За несколько минут до одиннадцати доктор Кризафулли возвращается в комнату, направляется прямо к умывальнику, снова моет руки в ледяной воде, вытирает влажным полотенцем, подходит к кровати, стараясь встать спиной к мамаше и принимается рассматривать неподвижное лицо девушки (однако думая при этом о чем-то другом). Он приподнимает ее веки. Как только убирает руку, глаза закрываются. Пощупал пульс — рука безжизненно упала. И лишь когда откинул одеяло, решительно и не без задней мысли обнажив весь живот, больная вздрогнула, вцепилась в край пододеяльника, натянула на себя, до самого подбородка. Врач стоял, видимо, в раздумье. Внезапно он снова повторил то же движенье. И так еще дважды, с разными интервалами и всякий раз неожиданно. А девушка, машинально ухватив край пододеяльника, тянула его к подбородку.
— Больная дружна с вами? Бывают у вас минуты откровенности?
— Она же мне дочь! Живем душа в душу.
— А отец?
— Говорю вам: вдвоем мы с ней…
— Не заметили вы в ней за последнее время каких-нибудь перемен? Тревоги или апатии? Не была ли она раздражительна, сверх меры непослушна?
— Она прекрасно себя чувствовала. Любо-дорого смотреть. Я, дорогой мой, о своем ребенке забочусь. Ни в чем ей не отказываю. Ни в еде, ни в чем другом.
Врач (довольно резко): — О чем «другом» вы говорите? — Затем, прежним сонным голосом: — Что она делает на «Ломбардэ»?

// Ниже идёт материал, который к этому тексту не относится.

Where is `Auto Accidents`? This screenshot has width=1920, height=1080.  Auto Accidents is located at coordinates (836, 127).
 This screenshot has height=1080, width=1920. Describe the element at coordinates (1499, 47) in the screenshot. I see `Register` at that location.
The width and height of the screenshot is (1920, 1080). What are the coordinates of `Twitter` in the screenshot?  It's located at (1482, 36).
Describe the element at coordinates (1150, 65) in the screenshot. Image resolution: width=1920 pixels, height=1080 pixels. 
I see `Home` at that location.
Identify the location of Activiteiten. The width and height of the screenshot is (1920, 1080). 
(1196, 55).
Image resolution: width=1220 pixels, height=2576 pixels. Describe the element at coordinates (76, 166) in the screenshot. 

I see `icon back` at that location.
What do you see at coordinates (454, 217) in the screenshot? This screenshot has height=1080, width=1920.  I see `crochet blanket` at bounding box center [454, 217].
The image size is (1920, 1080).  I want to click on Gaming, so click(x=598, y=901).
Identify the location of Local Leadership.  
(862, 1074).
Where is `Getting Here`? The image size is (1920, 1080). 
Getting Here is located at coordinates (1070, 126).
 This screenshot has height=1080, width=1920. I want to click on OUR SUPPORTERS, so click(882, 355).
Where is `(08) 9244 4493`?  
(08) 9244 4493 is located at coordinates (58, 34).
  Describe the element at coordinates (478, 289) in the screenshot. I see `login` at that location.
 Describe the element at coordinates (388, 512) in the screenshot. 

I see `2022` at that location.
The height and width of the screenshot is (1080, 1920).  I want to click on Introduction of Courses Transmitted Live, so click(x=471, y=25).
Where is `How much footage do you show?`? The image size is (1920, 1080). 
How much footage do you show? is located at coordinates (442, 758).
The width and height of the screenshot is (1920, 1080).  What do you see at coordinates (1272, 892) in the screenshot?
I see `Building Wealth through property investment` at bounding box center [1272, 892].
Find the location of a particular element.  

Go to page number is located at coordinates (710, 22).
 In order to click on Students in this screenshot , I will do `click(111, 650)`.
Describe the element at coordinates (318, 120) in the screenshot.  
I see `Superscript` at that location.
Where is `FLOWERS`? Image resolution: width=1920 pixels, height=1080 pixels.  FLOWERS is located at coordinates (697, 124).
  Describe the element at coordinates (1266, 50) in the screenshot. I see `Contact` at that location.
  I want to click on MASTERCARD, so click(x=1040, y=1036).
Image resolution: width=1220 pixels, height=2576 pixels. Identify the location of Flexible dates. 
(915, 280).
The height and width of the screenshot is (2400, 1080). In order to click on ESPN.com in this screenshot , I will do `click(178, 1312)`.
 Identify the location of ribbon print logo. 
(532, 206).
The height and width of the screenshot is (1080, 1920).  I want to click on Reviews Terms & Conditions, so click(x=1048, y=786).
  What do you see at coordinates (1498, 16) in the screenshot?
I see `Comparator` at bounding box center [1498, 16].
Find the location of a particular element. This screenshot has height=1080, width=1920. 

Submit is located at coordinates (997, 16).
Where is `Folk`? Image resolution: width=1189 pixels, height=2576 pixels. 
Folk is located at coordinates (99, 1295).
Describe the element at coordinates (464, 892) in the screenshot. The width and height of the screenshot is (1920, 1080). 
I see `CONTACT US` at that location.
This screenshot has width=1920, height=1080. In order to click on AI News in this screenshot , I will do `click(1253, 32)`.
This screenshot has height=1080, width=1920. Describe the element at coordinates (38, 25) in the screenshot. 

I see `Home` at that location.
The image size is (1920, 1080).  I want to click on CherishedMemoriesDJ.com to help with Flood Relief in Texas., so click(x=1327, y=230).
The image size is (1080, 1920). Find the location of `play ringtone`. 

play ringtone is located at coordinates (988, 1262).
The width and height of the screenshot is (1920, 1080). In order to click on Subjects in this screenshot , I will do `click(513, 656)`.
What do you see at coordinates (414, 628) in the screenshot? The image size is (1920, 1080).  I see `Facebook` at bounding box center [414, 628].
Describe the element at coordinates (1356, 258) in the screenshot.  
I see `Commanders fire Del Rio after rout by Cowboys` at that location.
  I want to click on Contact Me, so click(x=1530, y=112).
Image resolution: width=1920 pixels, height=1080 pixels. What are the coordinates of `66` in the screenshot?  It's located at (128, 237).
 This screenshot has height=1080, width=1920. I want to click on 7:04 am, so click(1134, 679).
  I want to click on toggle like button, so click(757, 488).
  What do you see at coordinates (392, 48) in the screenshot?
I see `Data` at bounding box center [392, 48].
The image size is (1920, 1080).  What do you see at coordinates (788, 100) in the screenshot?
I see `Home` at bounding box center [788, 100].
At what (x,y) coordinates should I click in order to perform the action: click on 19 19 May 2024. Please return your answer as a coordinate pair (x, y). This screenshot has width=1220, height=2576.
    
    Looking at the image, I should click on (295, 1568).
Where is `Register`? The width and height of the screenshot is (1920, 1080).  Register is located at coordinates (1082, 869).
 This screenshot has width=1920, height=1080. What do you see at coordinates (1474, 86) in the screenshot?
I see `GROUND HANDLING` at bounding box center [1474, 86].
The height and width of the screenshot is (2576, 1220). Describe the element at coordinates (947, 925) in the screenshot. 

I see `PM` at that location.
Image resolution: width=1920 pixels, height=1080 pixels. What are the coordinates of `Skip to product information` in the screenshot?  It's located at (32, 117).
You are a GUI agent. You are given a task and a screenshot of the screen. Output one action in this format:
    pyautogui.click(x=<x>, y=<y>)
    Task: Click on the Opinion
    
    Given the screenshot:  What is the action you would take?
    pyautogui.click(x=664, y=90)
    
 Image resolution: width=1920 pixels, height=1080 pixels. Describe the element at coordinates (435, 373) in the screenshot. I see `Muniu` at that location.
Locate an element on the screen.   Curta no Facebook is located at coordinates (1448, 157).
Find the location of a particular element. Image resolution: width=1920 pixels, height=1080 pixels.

— Поначалу работала на большой машине. Как называется, не скажу, не спрашивайте. Я ничего в этом не смыслю. Знаю только, что никто с этой работой не справлялся, поэтому и поставили мою дочь. Она у меня способная, может потягаться с самыми квалифицированными.
— Можете вы объяснить мне, почему она перестала работать на большой машине?
— Конечно могу! Я настояла! Где это видано, чтобы девушка выполняла мужскую работу? Я им все это высказала, и они перевели ее в кладовщицы. А скоро, наверно, переведут в контору.
Она врала напропалую, но без всякого умысла. Не все ли равно, кем человек работает, если схватил воспаление легких во время похорон?
— Нет, таких, как моя Марианна, немного. И по работе, и во всем прочем.
Доктор(прежним тоном): — В чем «в прочем»?
Он снова склонился над кроватью, отодвинул одеяло, но на этот раз медленно-медленно… Взял руки больной в свои, сжал их. В первую минуту Марианна напряглась, но рук не отняла, а постепенно вовсе перестала реагировать, покорилась силе, потом приподняла веки, посмотрела на незнакомца сначала невидящими глазами, потом с недоверием, беспокойством, дико, чуть не панически и, вдруг сникнув, умоляюще.
Пальцы доктора вновь ощупывают тело девушки — лениво, неловко. Марианна выполняет все, что он требует, хотя голос его звучит по-прежнему сонно, неясно. Дышит ртом, носом, не дышит, кашляет. Но сказать «тридцать три» не может.
Мать: — Да скажи же! Доставь ему удовольствие!
Доктор: — Помолчите. — Потом, собирая инструменты и складывая их в сумку: — Вы меня извините, пожалуйста.